## TASK INSTRUCTIONS
When you reach the line containing "708x416 pixels.", repeat that line and each one after it exactly until the records end, leaving out pictures.

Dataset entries

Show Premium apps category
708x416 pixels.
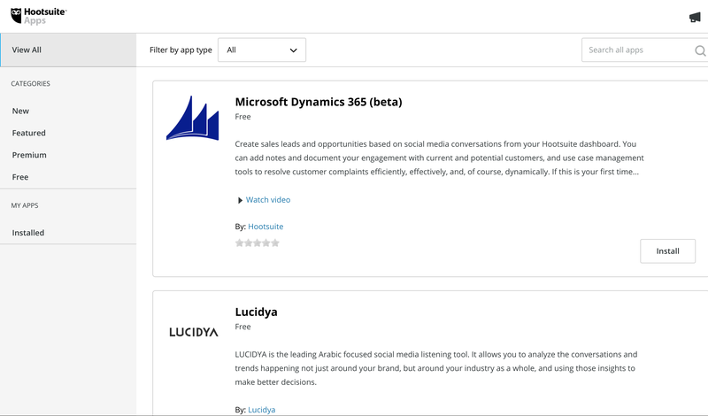click(x=29, y=155)
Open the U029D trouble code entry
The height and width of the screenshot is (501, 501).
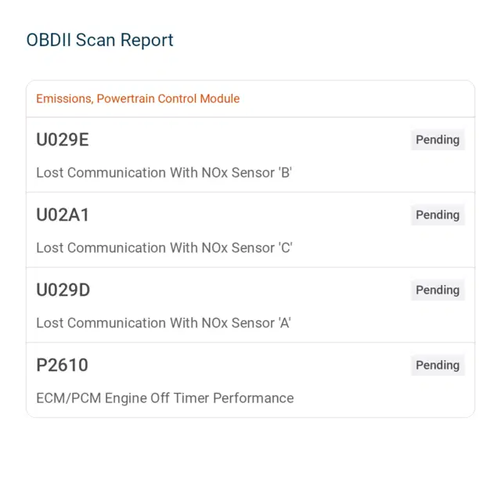[251, 305]
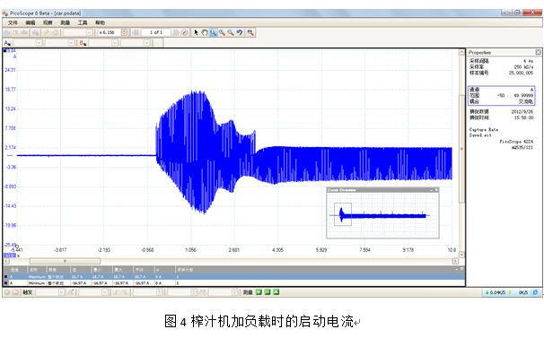Select the arrow pointer tool

pyautogui.click(x=196, y=32)
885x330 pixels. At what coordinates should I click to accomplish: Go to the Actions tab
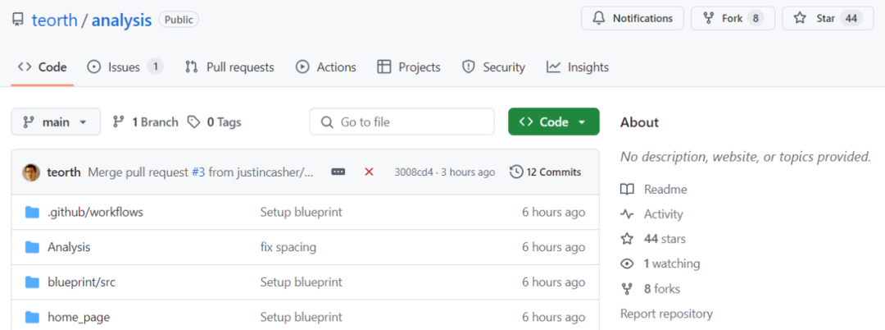326,67
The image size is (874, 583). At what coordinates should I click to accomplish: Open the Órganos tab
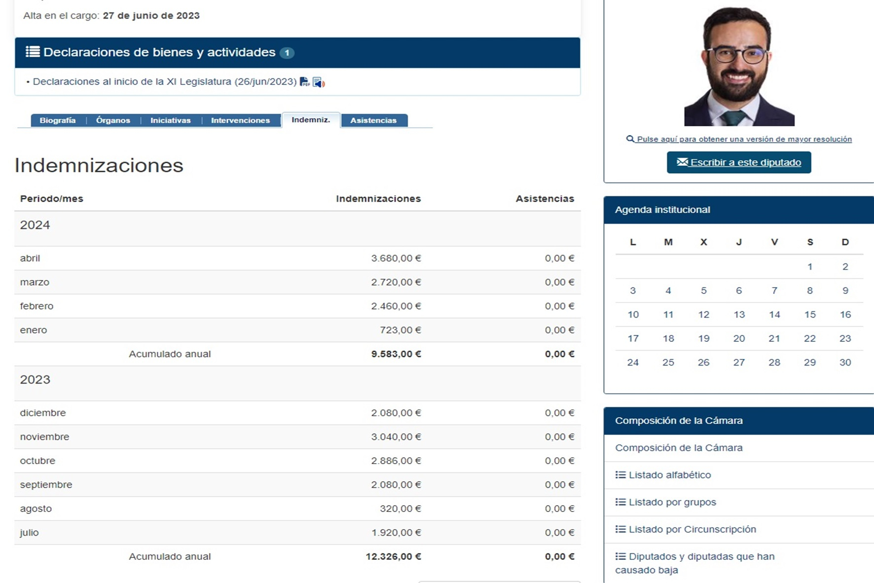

## REPLY
708x416 pixels.
click(x=29, y=155)
Open the U029D trouble code entry
The height and width of the screenshot is (501, 501).
[251, 305]
Select the arrow pointer tool

pyautogui.click(x=196, y=32)
885x330 pixels. At what coordinates should I click to accomplish: Go to the Actions tab
326,67
The image size is (874, 583). At what coordinates should I click to accomplish: Open the Órganos tab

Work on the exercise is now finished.